EXCERPTED DATA:
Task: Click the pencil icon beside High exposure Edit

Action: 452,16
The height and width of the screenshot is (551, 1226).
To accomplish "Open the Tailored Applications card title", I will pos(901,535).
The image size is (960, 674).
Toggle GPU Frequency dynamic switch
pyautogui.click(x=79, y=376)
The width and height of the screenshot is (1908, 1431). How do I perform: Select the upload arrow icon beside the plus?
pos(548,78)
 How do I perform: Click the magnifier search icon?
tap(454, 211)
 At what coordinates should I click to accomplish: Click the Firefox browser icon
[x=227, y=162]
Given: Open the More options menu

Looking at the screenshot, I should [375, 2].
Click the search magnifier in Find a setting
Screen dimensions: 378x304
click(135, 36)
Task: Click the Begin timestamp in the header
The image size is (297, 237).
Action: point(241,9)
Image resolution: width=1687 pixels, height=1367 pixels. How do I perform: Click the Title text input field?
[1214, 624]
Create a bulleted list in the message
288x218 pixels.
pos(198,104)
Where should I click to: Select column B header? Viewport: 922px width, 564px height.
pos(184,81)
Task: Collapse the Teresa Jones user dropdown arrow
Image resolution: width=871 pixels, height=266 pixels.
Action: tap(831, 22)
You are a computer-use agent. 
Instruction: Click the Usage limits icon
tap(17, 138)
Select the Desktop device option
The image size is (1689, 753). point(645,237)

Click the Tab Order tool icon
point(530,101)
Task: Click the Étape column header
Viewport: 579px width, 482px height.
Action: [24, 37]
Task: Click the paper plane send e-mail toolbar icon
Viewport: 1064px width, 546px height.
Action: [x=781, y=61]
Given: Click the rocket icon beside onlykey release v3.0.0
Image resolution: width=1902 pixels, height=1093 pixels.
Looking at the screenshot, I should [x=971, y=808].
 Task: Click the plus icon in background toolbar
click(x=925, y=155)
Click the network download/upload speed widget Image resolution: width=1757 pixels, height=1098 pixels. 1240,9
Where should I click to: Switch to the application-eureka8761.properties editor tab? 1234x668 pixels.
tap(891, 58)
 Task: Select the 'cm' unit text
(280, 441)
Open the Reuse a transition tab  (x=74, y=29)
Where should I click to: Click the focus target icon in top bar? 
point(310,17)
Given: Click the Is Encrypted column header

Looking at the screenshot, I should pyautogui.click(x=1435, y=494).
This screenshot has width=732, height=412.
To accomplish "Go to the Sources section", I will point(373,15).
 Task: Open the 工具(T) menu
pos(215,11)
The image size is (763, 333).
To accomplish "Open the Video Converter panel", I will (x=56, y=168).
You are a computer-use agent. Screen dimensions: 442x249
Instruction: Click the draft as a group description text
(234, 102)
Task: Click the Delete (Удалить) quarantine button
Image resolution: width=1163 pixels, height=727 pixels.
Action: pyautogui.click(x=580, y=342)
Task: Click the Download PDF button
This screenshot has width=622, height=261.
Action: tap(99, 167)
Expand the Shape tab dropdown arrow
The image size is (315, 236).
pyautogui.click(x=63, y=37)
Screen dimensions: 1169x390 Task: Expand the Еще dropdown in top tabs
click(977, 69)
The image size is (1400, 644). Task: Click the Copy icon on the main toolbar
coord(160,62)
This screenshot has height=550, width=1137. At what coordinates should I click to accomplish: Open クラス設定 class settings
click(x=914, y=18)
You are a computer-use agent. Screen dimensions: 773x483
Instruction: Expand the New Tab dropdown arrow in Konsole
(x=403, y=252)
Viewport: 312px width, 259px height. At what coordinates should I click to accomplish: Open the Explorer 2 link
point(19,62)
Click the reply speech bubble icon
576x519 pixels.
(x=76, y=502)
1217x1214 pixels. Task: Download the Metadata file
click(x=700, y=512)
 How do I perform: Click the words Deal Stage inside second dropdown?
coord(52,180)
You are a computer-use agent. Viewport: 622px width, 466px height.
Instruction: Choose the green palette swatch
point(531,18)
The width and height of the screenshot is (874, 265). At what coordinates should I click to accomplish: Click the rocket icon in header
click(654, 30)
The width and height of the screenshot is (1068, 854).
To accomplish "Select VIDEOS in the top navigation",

PROBLEM DETAILS: Copy out the rows above word for word, from the very first line through the line containing "Action: point(241,9)", including that line.

THE REPLY:
Task: Click the pencil icon beside High exposure Edit

Action: 452,16
The height and width of the screenshot is (551, 1226).
To accomplish "Open the Tailored Applications card title", I will pos(901,535).
The image size is (960, 674).
Toggle GPU Frequency dynamic switch
pyautogui.click(x=79, y=376)
The width and height of the screenshot is (1908, 1431). How do I perform: Select the upload arrow icon beside the plus?
pos(548,78)
 How do I perform: Click the magnifier search icon?
tap(454, 211)
 At what coordinates should I click to accomplish: Click the Firefox browser icon
[x=227, y=162]
Given: Open the More options menu

Looking at the screenshot, I should [375, 2].
Click the search magnifier in Find a setting
Screen dimensions: 378x304
click(135, 36)
Task: Click the Begin timestamp in the header
The image size is (297, 237).
Action: point(241,9)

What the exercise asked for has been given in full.